Le football, on le sait, est une institution au Brésil, plus encore qu’en France. C’est dire si l’image est importante, lorsque Mauro se compare au gardien de but : « celui qui reste en arrière, qui ne doit pas bouger, qui n’a pas le droit à l’erreur ». Récit d’un absence en filigrane, L’année où mes parents sont partis en vacances reprend l’argument de Papa est en voyage d’affaires, mais maintient, en lieu et place de l’exubérance de Kusturica, un ton nostalgique maîtrisé et touchant.
Brésil, 1970. Sous le régime de terreur d’une Opération Condor qui ne dit pas encore officiellement son nom, la rue est prise d’une peur omniprésente des arrestations. La mère et le père de Mauro, jeune garçon de Belo Horizonte, décident qu’il est plus sauf pour eux de « partir en vacances », en laissant leur fils aux bons soins de son grand père, dans le quartier juif de São Paulo. Alors que ses parents sont déjà loin, celui-ci se rend compte que son aïeul est décédé. Sholomo, le voisin de palier, décide de le prendre sous son aile, et avec lui toute la communauté du quartier. Vibrant, comme tout le monde, avec l’équipe nationale lors de la coupe du monde de football, le jeune garçon doit malgré tout faire face à son sentiment d’abandon.
De l’aveu du réalisateur, L’Année où mes parents sont partis en vacances tient plus de la mémoire collective de l’équipe du film que de la seule autobiographie. Le style visuel semble accréditer cette multiplicité de point de vue : la caméra s’insinue dans tous les recoins du quartier dans lequel évolue Mauro. Une fenêtre, un regard pratiqué entre deux planches dans un mur, la rue elle-même avec différents points de vue, des plans larges autant que rapprochés… Cao Hamburger semble vouloir donner tout son sens à la conscience collective du quartier de São Paulo dans lequel il situe son récit, une conscience douée de milliers d’yeux. Car tout est affaire de collectivité. La communauté juive, le groupe des jeunes adolescents, le culte universel autour du football : tout se structure en groupe, comme si c’était la solution face à la menace sourde des enlèvements politiques qui terrifiaient l’Amérique Latine. Et face au groupe, Mauro, seul, perpétue sa métaphore énoncée au début du film : il est le « gardien de but », celui qui reste seul, en arrière, à qui il est interdit la moindre erreur.

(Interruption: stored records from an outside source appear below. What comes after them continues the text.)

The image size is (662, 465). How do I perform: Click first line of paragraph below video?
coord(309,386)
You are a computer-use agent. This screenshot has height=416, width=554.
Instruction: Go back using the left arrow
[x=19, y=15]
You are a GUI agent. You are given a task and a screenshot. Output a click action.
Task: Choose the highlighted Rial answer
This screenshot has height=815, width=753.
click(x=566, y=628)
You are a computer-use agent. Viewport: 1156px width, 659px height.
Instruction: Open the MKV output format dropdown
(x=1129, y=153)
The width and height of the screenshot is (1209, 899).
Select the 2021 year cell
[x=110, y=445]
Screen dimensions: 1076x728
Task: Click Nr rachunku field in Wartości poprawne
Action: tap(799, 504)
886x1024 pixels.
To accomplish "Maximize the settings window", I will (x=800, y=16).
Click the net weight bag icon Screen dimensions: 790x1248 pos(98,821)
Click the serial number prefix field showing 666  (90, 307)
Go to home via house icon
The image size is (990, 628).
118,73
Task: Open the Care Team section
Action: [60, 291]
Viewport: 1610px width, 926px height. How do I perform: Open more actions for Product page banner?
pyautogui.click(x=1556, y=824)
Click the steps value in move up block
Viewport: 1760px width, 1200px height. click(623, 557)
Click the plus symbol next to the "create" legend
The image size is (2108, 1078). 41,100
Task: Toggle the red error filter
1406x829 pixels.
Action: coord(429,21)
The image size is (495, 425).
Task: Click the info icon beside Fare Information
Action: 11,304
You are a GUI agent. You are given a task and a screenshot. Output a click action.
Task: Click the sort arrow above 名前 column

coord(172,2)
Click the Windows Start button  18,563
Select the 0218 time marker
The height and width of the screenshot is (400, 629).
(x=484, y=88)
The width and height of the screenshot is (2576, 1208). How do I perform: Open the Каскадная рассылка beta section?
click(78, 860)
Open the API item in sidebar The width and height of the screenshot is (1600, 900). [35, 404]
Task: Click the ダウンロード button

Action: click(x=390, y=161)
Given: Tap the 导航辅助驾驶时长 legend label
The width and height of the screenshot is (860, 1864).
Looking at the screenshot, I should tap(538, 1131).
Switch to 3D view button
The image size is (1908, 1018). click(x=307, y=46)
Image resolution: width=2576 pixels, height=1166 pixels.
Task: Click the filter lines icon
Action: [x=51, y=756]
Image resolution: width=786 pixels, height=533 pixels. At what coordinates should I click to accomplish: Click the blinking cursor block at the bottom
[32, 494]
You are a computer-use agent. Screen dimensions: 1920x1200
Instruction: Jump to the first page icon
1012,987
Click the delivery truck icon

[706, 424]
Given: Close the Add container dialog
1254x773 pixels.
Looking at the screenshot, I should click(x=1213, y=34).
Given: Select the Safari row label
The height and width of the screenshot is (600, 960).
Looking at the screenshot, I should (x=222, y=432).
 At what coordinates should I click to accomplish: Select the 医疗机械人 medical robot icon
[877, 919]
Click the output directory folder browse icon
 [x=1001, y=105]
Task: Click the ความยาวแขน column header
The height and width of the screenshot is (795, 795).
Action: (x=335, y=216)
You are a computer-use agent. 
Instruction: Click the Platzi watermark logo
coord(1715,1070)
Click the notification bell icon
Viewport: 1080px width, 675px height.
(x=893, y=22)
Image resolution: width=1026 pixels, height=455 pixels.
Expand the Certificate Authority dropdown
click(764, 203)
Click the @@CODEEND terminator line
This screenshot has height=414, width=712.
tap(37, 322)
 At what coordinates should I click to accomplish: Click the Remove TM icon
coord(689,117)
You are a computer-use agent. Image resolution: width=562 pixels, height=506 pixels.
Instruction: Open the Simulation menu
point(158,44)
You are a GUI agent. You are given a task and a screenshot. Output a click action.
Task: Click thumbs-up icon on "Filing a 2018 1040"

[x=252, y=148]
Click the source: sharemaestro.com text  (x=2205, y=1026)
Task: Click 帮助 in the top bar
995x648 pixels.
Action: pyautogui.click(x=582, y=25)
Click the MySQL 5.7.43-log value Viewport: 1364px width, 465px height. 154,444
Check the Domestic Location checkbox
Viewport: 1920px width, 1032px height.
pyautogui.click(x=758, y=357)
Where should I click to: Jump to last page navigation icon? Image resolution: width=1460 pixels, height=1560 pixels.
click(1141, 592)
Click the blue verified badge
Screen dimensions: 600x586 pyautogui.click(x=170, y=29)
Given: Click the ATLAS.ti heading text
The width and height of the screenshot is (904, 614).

Cette erreur, ce serait celle de se laisser aller à vivre sa vie, alors que Mauro a à cœur de ne pas manquer le retour promis par ses parents. Ainsi, dès lors que le jeune garçon acquiert une certaine indépendance, investissant la vie de feu son grand père, c’est avec une gravité inaccoutumée. Loin de se laisser aller à jouir avec immaturité de sa liberté, il va garder son devoir de gardien à l’esprit, mais sans jamais nommer ce qu’il attend. Car de la même façon que ses parents sont absents, est également absente du récit la moindre allusion à la terreur de voir la police politique avoir rattrapé sa famille. Jamais dans le film n’est jamais ostensiblement déclarée la peur qui étreint les protagonistes, mais sa présence est comme un portrait en creux, une oppression tangible mais que l’on tait comme c’était la seule façon réelle de lutter contre un tel sentiment de paranoïa.
Adoptant pour son film un style visuel relativement daté, et qui n’est pas sans évoquer son travail sur la série La Cité des hommes, Cao Hamburger réalise avec L’Année où mes parents sont partis en vacances le portrait, d’une justesse inaccoutumée, de la vie d’un quartier sous la menace d’une oppression intangible, et qui ne donne donc jamais l’opportunité d’y répondre par la révolte. En résulte un film très humain, porté par l’interprétation de ses protagonistes, au premier rang desquels le jeune Michel Joelsas, dans le rôle de Mauro. Autant tranche de vie du Brésil des années 1970 que récit universaliste de la vie du petit peuple sous la botte de la tyrannie, L’Année où mes parents sont partis en vacances possède la grandeur d’un film politique sans jamais se départir de sa profonde humanité.